Orang barbar itu memiliki ratusan perhiasan. Setiap bagian mempunyai ukiran awal yang berbeda-beda, untuk mengenang saudara-saudaranya yang gugur dari Utara.
Saat Desir sedang melamun, Priscilla angkat bicara.
“aku akan kembali ke Kerajaan Barat untuk menghibur keluarga para prajurit yang meninggal. aku harus bertanggung jawab atas penghidupan mereka. Bagi semua orang yang kehilangan nyawa di sini, aku akan membangun menara peringatan atau kuil untuk menghormati mereka. aku yakin itu akan membuat mereka bahagia.”
Segera setelah itu, Zod juga berbicara.
“Aku akan melanjutkan penelitianku saja, tapi aku akan mengalihkan bidang studiku ke Dunia Bayangan. Jika Shadow Labyrinth lain dengan skala sebesar ini muncul lagi, itu pasti akan menjadi akhir dunia.
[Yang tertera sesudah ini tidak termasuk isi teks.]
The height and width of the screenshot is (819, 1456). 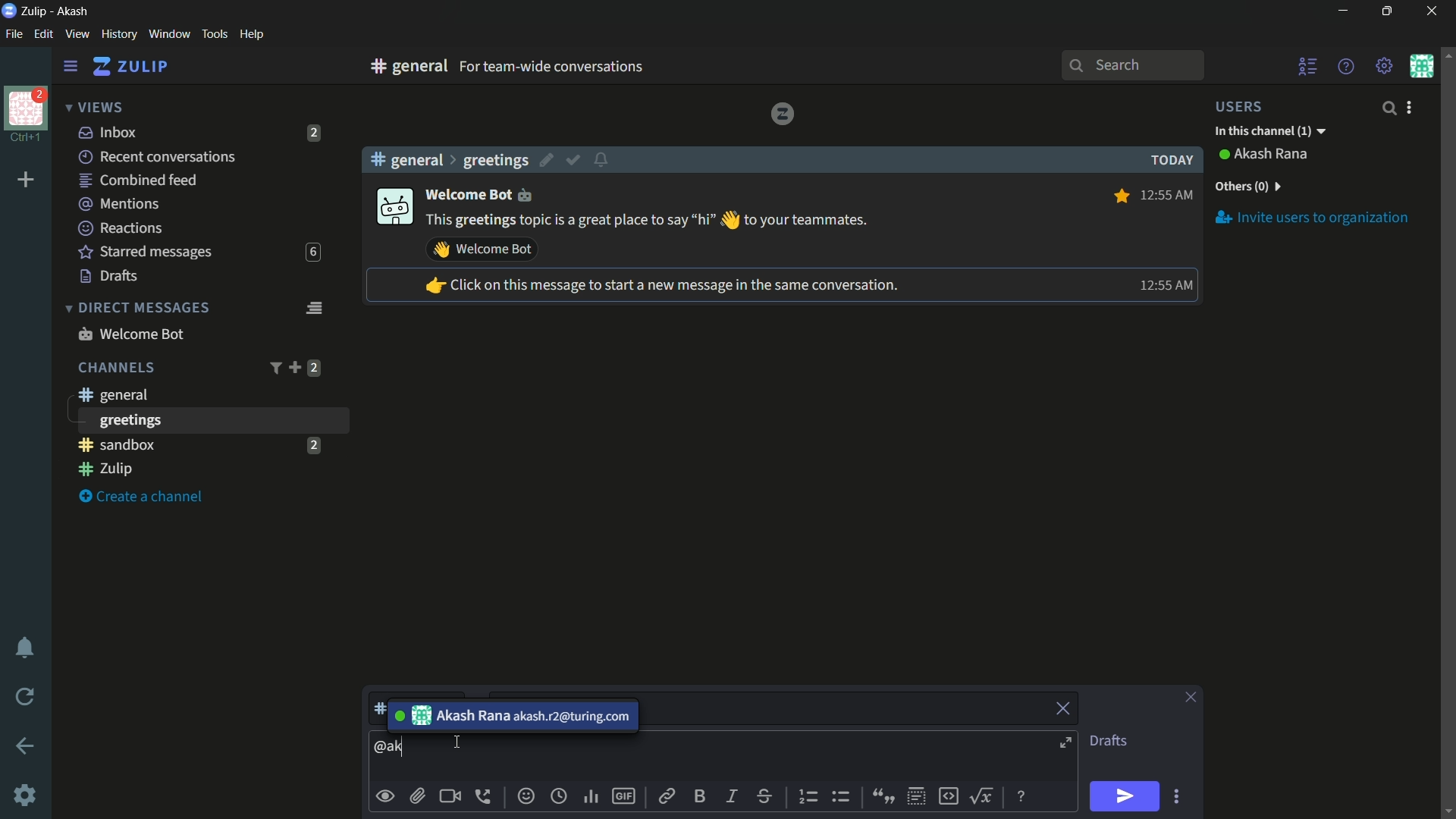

Kami tidak memiliki pasukan, sumber daya, atau waktu untuk bersiap lagi, jadi aku akan melakukan yang terbaik untuk mencegah terulangnya Labirin Bayangan.”
Begitu Zod selesai berbicara, Raphaello menatap Ajest, yang masih belum mengucapkan sepatah kata pun.
“Apa yang akan kamu lakukan, Nona Ajest?”
“……”
Seperti biasa, Ajest tidak merespon. Dengan ekspresi kosong, Ajest menatap Raphaello beberapa saat dan berbalik. Dengan senyum canggung, Raphaello bertanya pada Desir.
“Bagaimana denganmu, Tuan Desir? aku yakin kamu akan disambut ke mana pun kamu pergi! kamu bisa pergi ke Kerajaan Barat, atau Kerajaan kami, atau bahkan Menara Sihir Sir Zod. Atau mungkin kamu berencana untuk kembali ke Akademi Hebrion?”
“aku….”
Saat Desir hendak berbicara
Gelombang mana yang kuat meraung, membuat para penyintas yang sebelumnya riang menjadi gelisah. Orang pertama yang mempertanyakan perubahan mendadak ini adalah Zod.
“Apakah kita melewatkan sesuatu!?”
“T-Tunggu sebentar! Bukankah kita sudah menyelesaikan Shadow Labyrinth ini? Kupikir tujuan dari Labirin Bayangan ini adalah untuk membunuh naga itu!”
Priscilla balas berteriak, suaranya penuh kebingungan.
“Bukankah begitu. Benar-benar membunuh. Naga?”
Begitu pula dengan suara Donaif yang penuh dengan keterkejutan.
“Itu tidak mungkin! aku sudah memastikan kematiannya!”
Teriakan tak percaya menyatu. Sementara semua orang terus panik, Zod berbicara lagi dengan suara rendah yang tidak terduga.